Google AdWords was one of the great coups of modern advertising. Over 90% of people in the U.S. and EU use Google to search for things. By choosing the right keywords to advertise against, companies could reach consumers who’d already demonstrated interest in their product and skip the process of demand generation.

Or so the story went. Now, not only are people spending more time using apps than searching on Google or watching TV, most of that time is being spent on Facebook.

And unlike with Google, people don’t go on Facebook to make decisions about what products to buy. They go on Facebook to engage with content and talk to their friends. They go on Facebook to play games and find out about parties.

They go on Facebook, in short, to avoid making those kinds of decisions. That may sound bad, but in reality, you don’t want to advertise to people who are making decisions or searching for information.

You want to advertise when they’re casually browsing. You want to advertise when they’re relaxing, when they’re dreaming, when they’re imagining and enjoying—in other words, everything they do when they’re floating on Facebook’s endless river of content. That is your secret weapon as a marketer.

Generation Over Demand

My first job I was in house at a fur company, with this old pro of a copywriter, a Greek, named Teddy. Teddy told me the most important idea in advertising is “new.” It creates an itch. You simply put your product in there as a kind of calamine lotion. — Don Draper, Mad Men

While Google has focused and excelled at dominating the market of online demand fulfillment—when people search for things they want and advertisers pay to have their products appear in front of them—this system relies on a model of the web that is becoming less relevant by the day. The new model will be one based on demand generation—where advertisers create awareness and interest in a company’s products. Why?

 

It’s often said that the 1960’s were the golden age of advertising. With only a few dominant television networks and magazine publishers, reaching consumers was easy but expensive. Advertisers practiced demand generation back then too—they made ads that creatively built up brand affinity by amusing and tickling people’s senses.

Given data >>
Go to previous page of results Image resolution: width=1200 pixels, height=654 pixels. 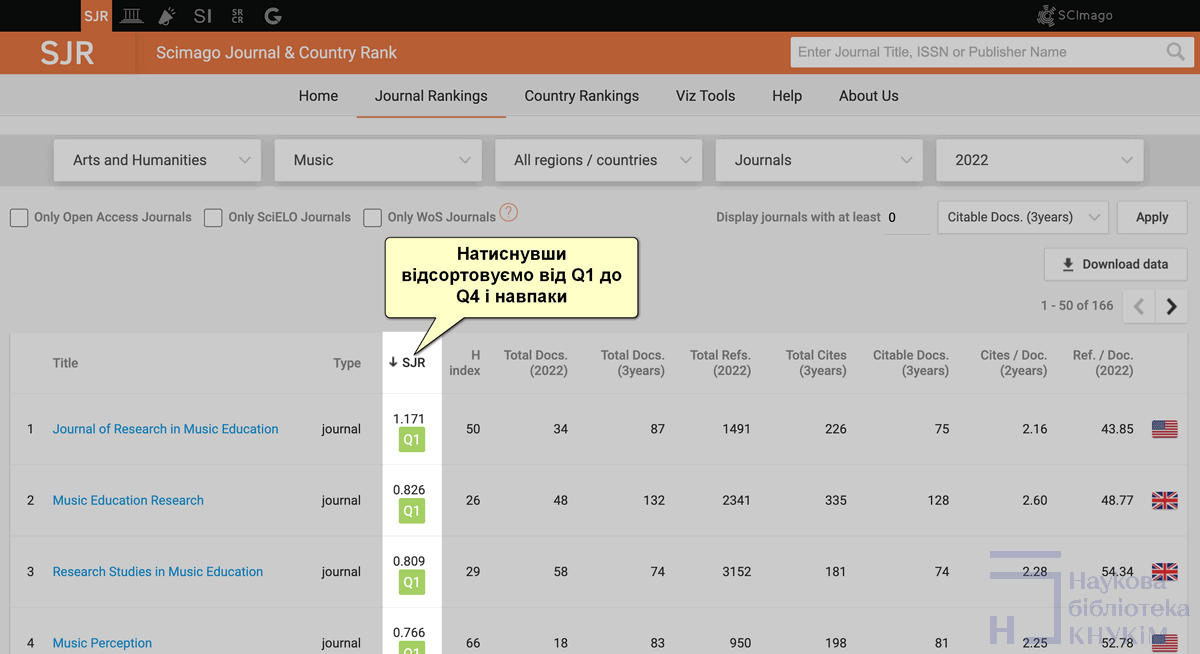tap(1139, 306)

Objective 1 >>
Answer these from the passage on Facebook advertising:
(a) What share of people in the U.S. and EU use Google to search for things?
(b) In the quoted Mad Men lines, what did Teddy call the most important idea in advertising?
(c) Which decade is often called the golden age of advertising?
Objective 2 >>
Duplicate the stretch of the passage on Facebook advertising from "Generation Over Demand" through "company’s products. Why?".
Objective 3 >>
Write the next part of the passage on Facebook advertising, picking up after its final sentence.

Written response 1 >>
(a) Over 90%.
(b) "New."
(c) The 1960's.

Written response 2 >>
Generation Over Demand

My first job I was in house at a fur company, with this old pro of a copywriter, a Greek, named Teddy. Teddy told me the most important idea in advertising is “new.” It creates an itch. You simply put your product in there as a kind of calamine lotion. — Don Draper, Mad Men

While Google has focused and excelled at dominating the market of online demand fulfillment—when people search for things they want and advertisers pay to have their products appear in front of them—this system relies on a model of the web that is becoming less relevant by the day. The new model will be one based on demand generation—where advertisers create awareness and interest in a company’s products. Why?

Written response 3 >>
This is a “classic” ad because it’s not designed primarily to educate you on a product’s features. It’s obviously not like a Google ad designed to create frictionless conversion. It’s designed to get you interested, to make you wonder what Olivetti is all about—why are people saying such terribly nice things about her? She must be great!

Facebook is a destination just like TV or magazines. Its users are corralled into an immersive stream of engaging content, and advertising has incredible power there. No one, after all, goes to Google to relax or learn or be amused the way they do with Facebook. We are witnessing a huge moment. Advertisers are beginning to wake up to this fact and realize that brand advertising does have a place on the net.

Today, though, advertisers also have the power to target their ads and understand how well they’re performing. Some of the methods they’re using to get into the heads of users were first understood and tried in the 50’s and 60’s, while some are more novel. All—and we’ll look at 3 in this article—operate according to Facebook’s structure and the unique opportunity that Facebook presents to generate brand affinity and demand for a product.

1. Target Their Psychology

Advertisers of the past were basically limited to targeting by geographic location and broad ranges of age—guessing, essentially, who was really in front of the TV screen.

Google may be able to tailor ads by a user’s browser history, but what you search for on the web is just one part of you.

Facebook’s targeting system, on the other hand, is ridiculously powerful. Users give up an unprecedented amount of information and you can use almost all of it; ads can be targeted to an audience by country, state, city, zip code, age, gender, occupation, race, interests, how long they’ve been single or how long they’ve been engaged, the languages they speak, their level of education, whether they’re fans of you or not, whether they’re fans of ballroom dancing or not, whether they are fans of you and ballroom dancing or not—the list goes on.

Some people are still anxious, thinking this will still be too many people picked from Facebook’s billions. But not so. Put some effort into thinking like a psychologist and Facebook’s targeting system will let you pick the exact group of people that you want to reach.

Build The Right Profile

A 2012 study by researchers from the Rotman and Kellogg Schools of Management demonstrated that advertisements were more effective when they were tailored to specific psychological profiles rather than specific demographics.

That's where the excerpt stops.